- [Your objective] Your answer must be an exact copy of the lines below, from the first through the one with "You are a computer-use", with no pictures.

Stored items
↓↓↓

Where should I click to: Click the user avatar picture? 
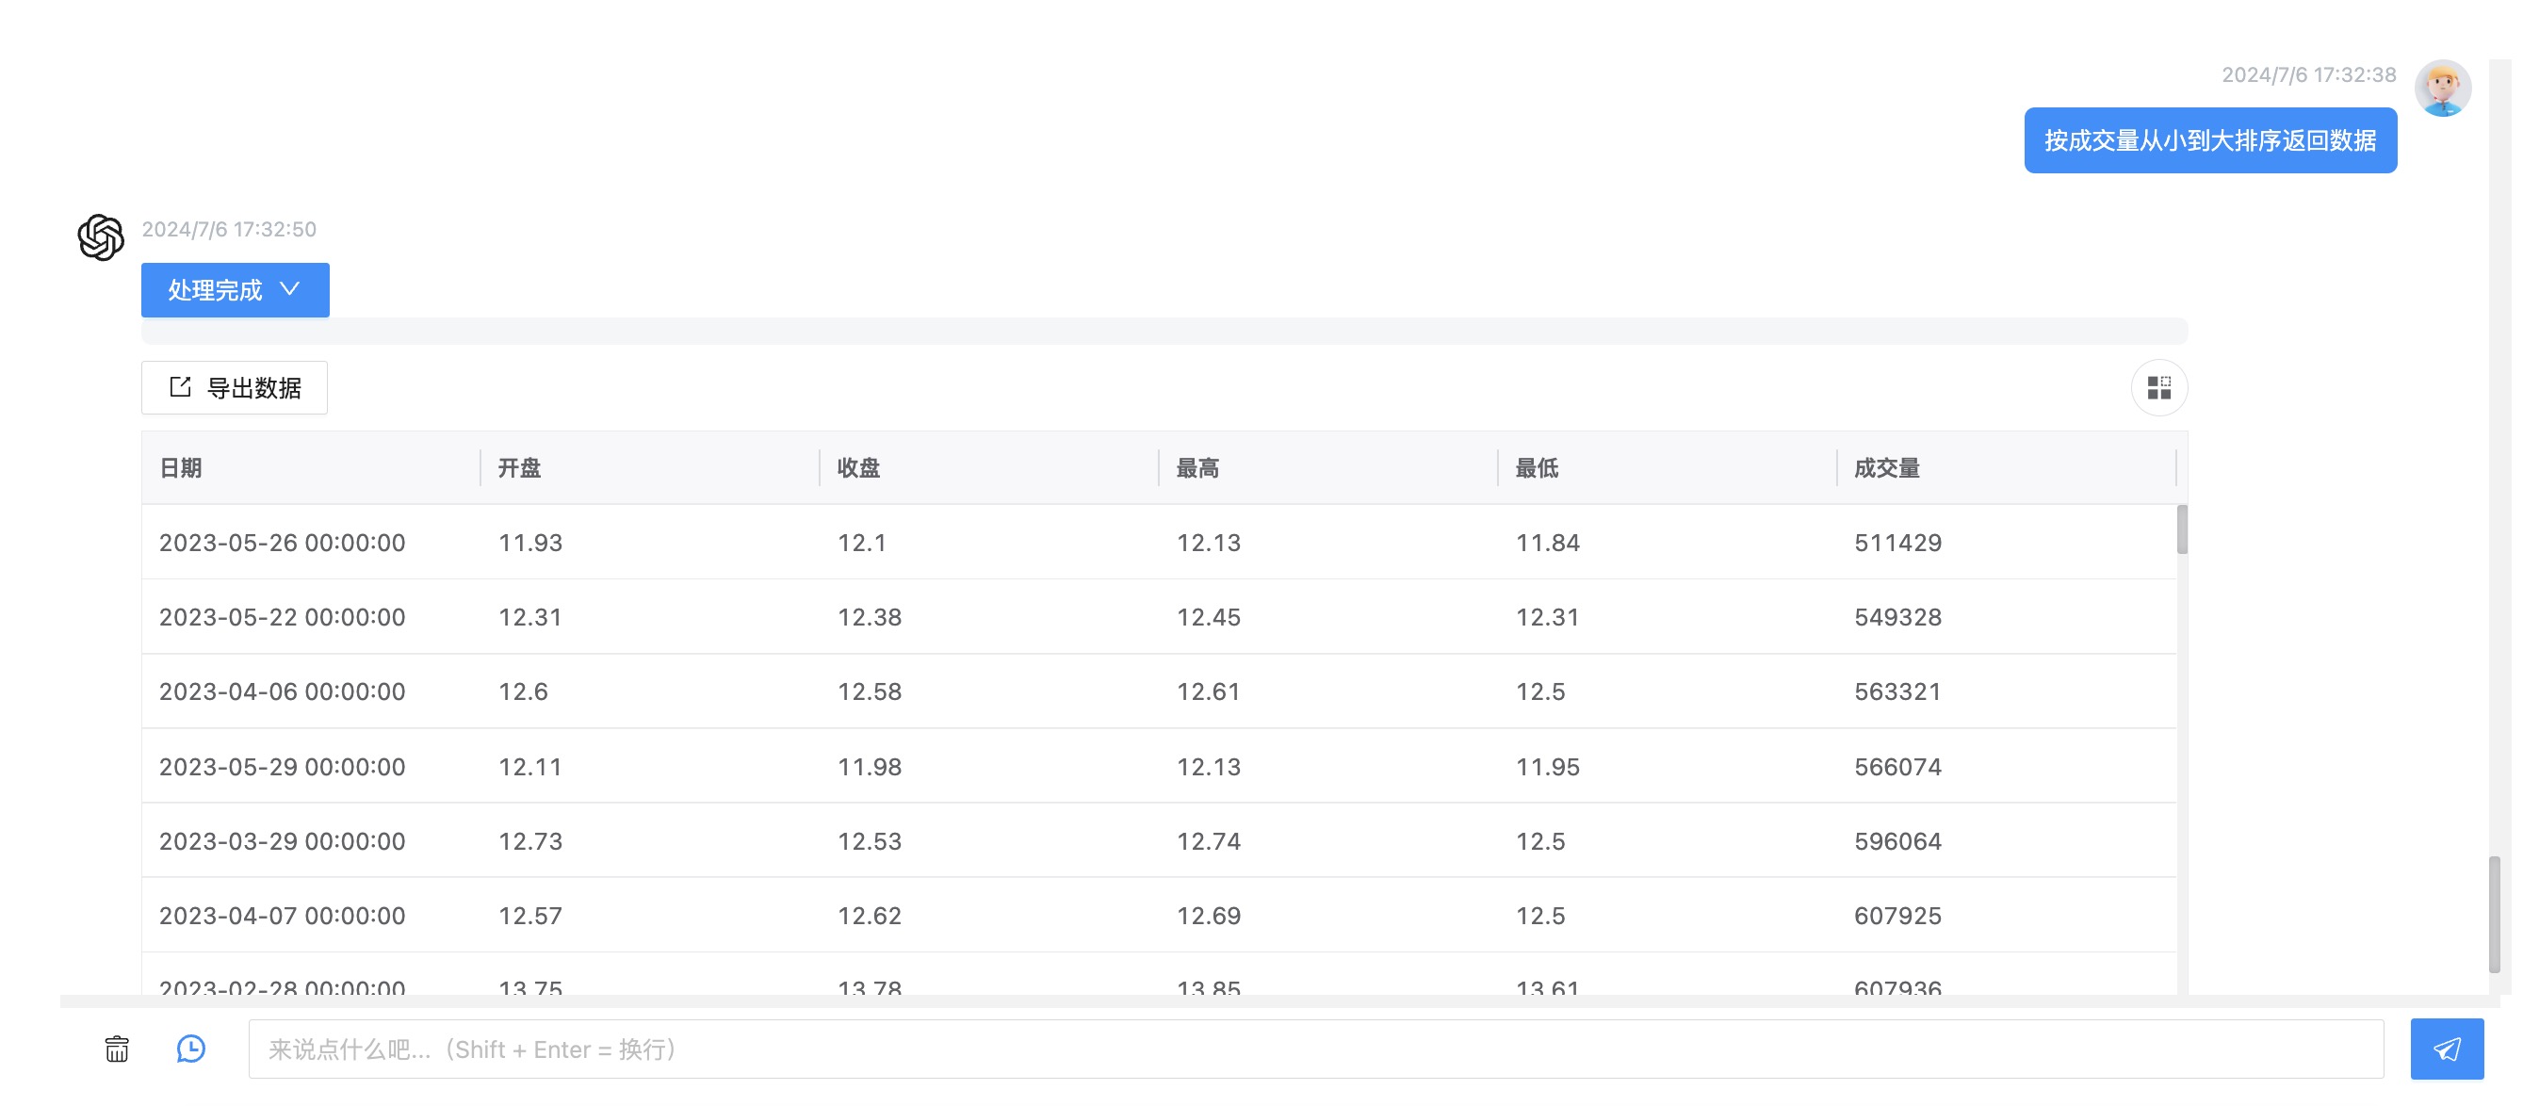(2442, 88)
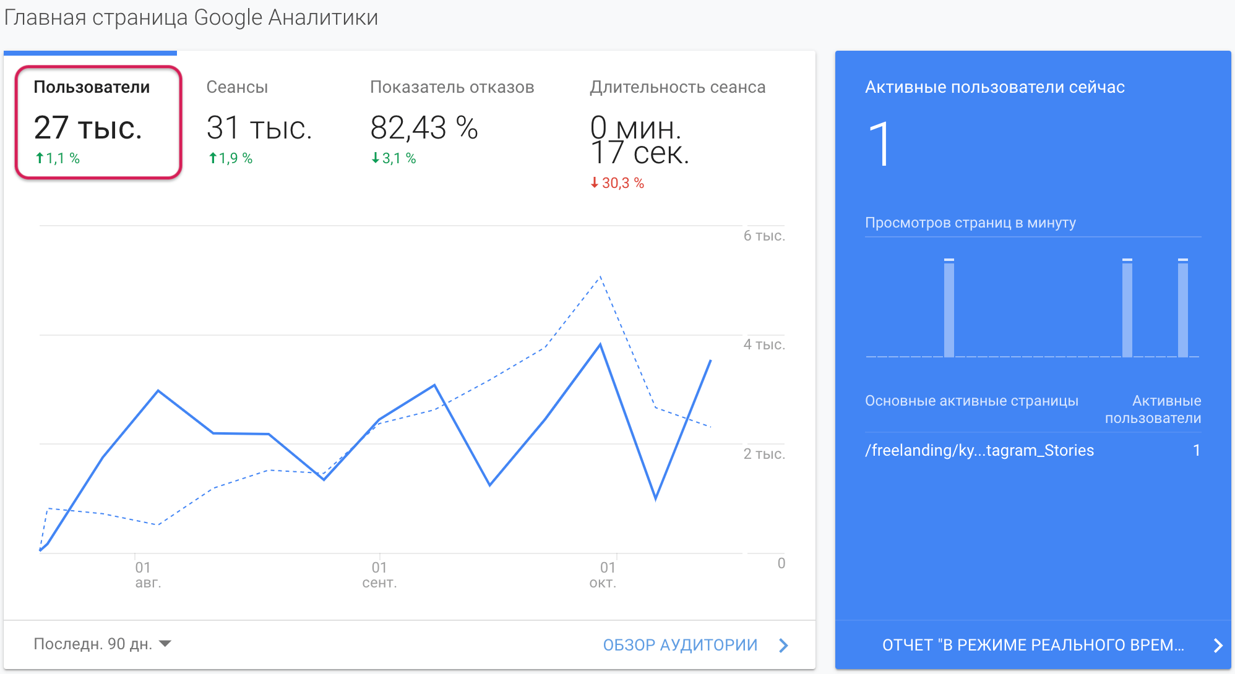Click the dropdown arrow next to Последн. 90 дн.
This screenshot has height=674, width=1235.
[165, 644]
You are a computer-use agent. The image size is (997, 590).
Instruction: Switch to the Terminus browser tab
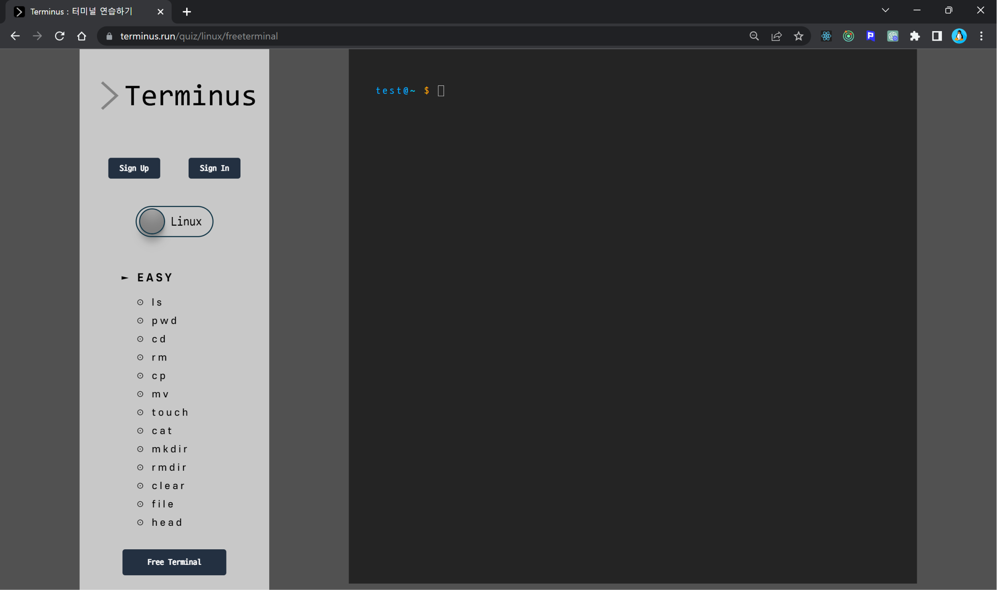coord(81,12)
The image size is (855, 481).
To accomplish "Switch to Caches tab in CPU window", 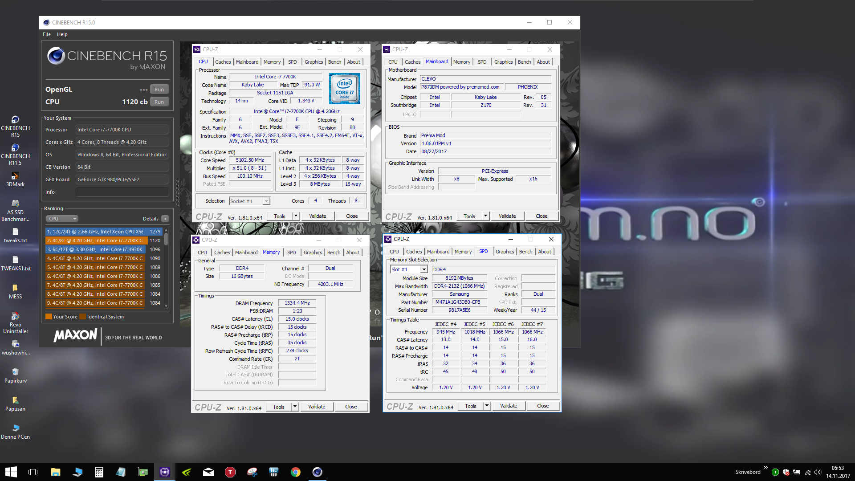I will tap(223, 62).
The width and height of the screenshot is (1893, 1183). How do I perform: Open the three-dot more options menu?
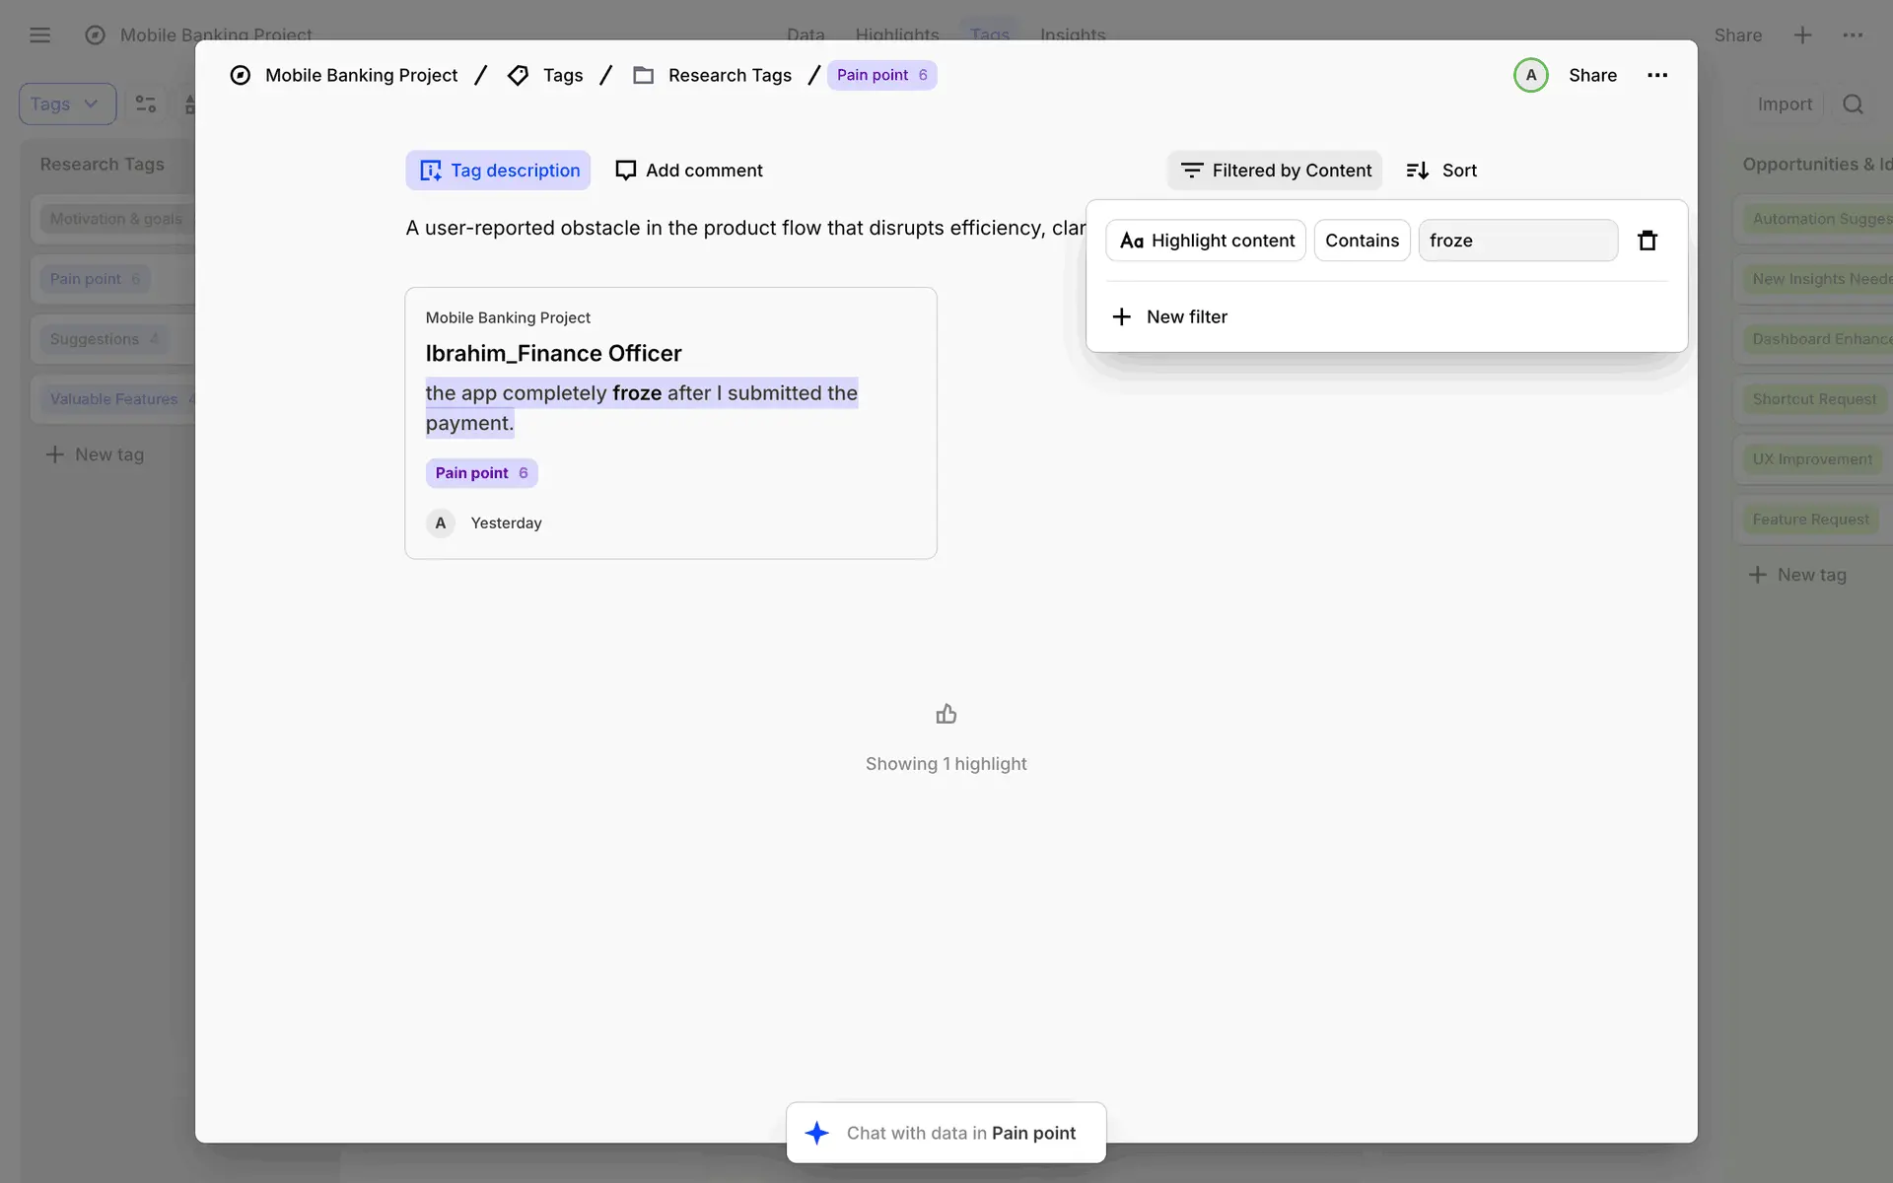(x=1656, y=75)
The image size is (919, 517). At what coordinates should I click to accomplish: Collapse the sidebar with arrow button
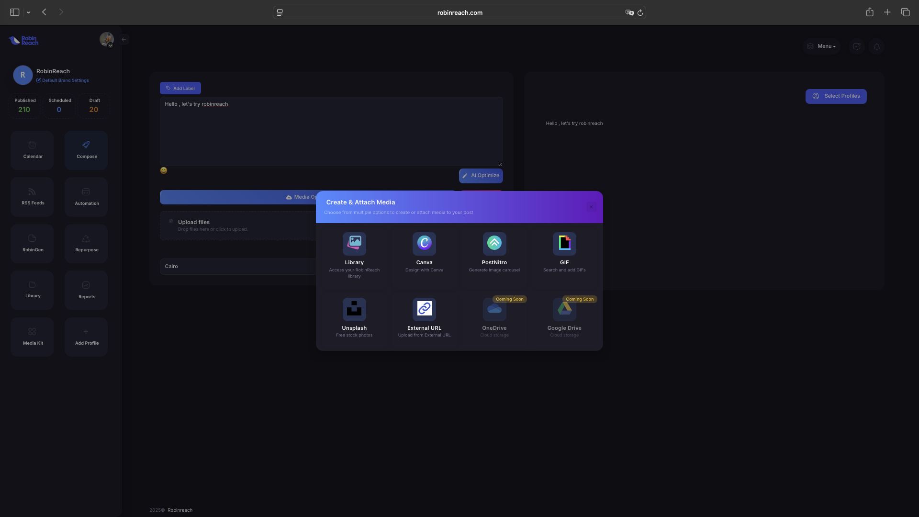tap(124, 40)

↑↑↑

- [Response area]
Where should I click to: Click the user avatar picture? 
(2442, 88)
Click the dropdown arrow next to Последн. 90 дн.
This screenshot has height=674, width=1235.
[165, 644]
You are a computer-use agent. The image size is (997, 590).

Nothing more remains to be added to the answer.